At this point the external validity, which is the relevance of a study result in another context, starts playing a role. As long as causal links are not identified, the relevance of the evidence for a specific
decision context needs to be evaluated. This makes the endeavour to use the best-available evidence more challenging as we may face trade-offs between the internal and external validity.
How to decide what matters?
To decide what matters means to weigh internal and external validity, i.e. rigour versus relevance. At best, objective and universally true criteria are used for such weighting, but the relevance strongly depends on the context, such as surrounding landscapes or species investigated. We are currently conducting a research project in which we aim to identify how the weighting of different pieces of evidence against each other is currently done in agricultural conservation and what sources of evidence in more general are considered (see research protocol: https://osf.io/hsynz/).

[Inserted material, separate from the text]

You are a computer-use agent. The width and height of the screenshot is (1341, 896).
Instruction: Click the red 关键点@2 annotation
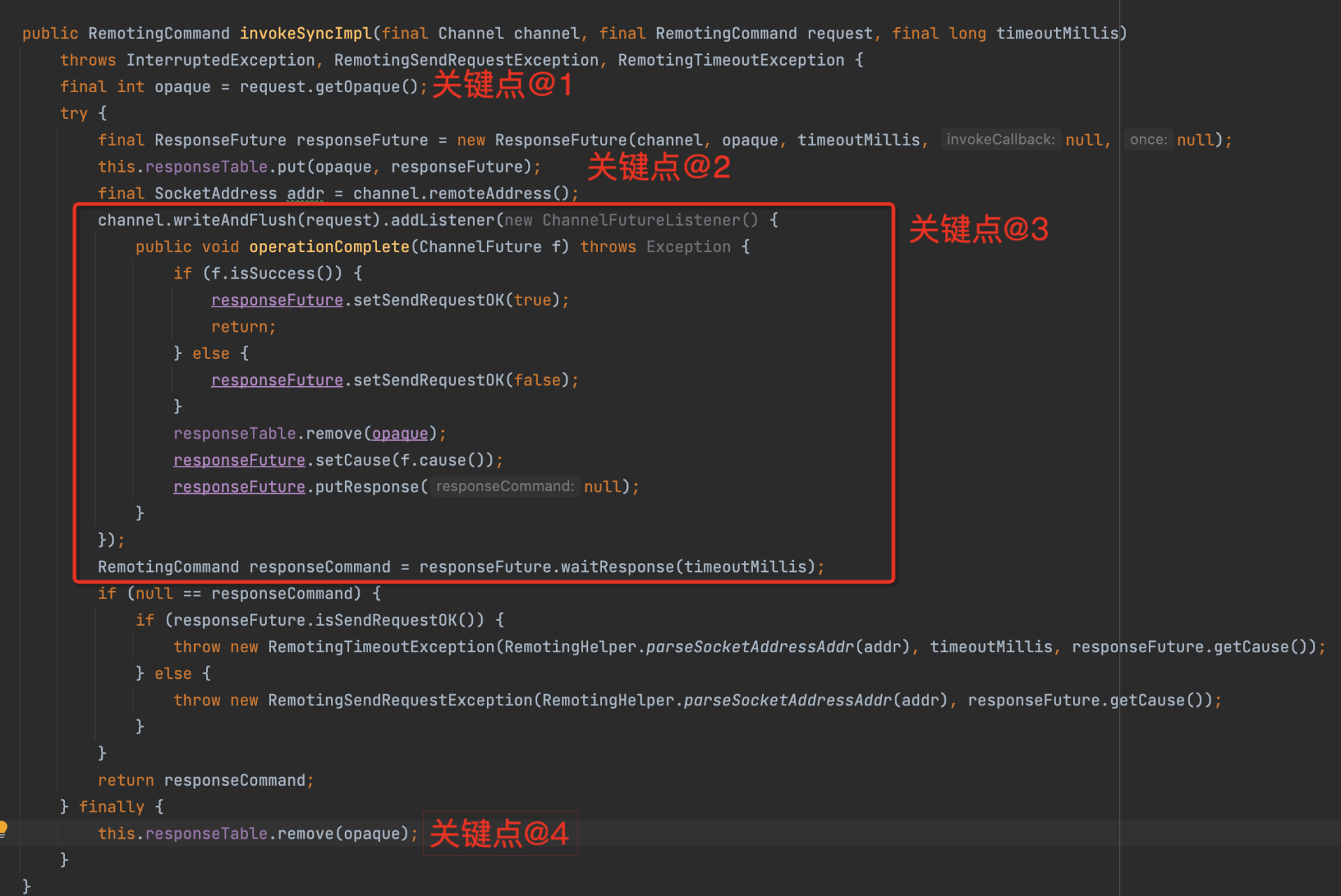pos(659,167)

Our research project will not solve the problem how to balance trade-offs between internal and external validity, but it will recognize and verbalize what is currently done based on the belief that recognising the existence of these trade-offs and how they are currently and mostly implicitly solved would stimulate the debate on how to go ahead in the future.
Cochrane AL. 1971. Effectiveness and Efficiency: Random reflections on health services. Cardiff.
Guyatt G. 1992. Evidence-based medicine – a new approach to teaching the practice of medicine. J Am Med Assoc 268: 2420–5.
Jayachandran S, Laat J De, Lambin EF, et al. 2017. Cash for carbon: A randomized trial of payments for ecosystem services to reduce deforestation. Science (80- ) 357: 267–73.
Mupepele A-C, Bruelheide H, Dauber J, et al. 2019. Insect decline and its drivers: Unsupported conclusions in a poorly performed meta-analysis on trends – a critique of Sánchez-Bayo and Wyckhuys (2019). Basic Appl Ecol 37: 20–3.
Mupepele A-C and Dormann CF. 2016. Environmental management: Synthesize evidence to steer decisions. Nature 529: 466–466.
Mupepele A-C and Dormann CF. 2020. Evidence ranking needs to reflect causality. Trends Ecol Evol 35: 94–5.
Mupepele A-C, Walsh JC, Sutherland WJ, and Dormann CF. 2016. An evidence assessment tool for ecosystem services and conservation studies. Ecol Appl 26: 1295–301.
Pullin AS and Knight TM. 2001. Effectiveness in conservation practice: pointers from medicine and public health. Conserv Biol 15: 50–4.
Stuart HC. 1945. Review of the Evidence as to the Nutritional State of Children in France. Am J Public Heal Nations Heal 35: 299–307.
Sutherland WJ. 2000. The Conservation Handbook: Research, Management and Policy. Cornwall: Blackwell Science Ltd.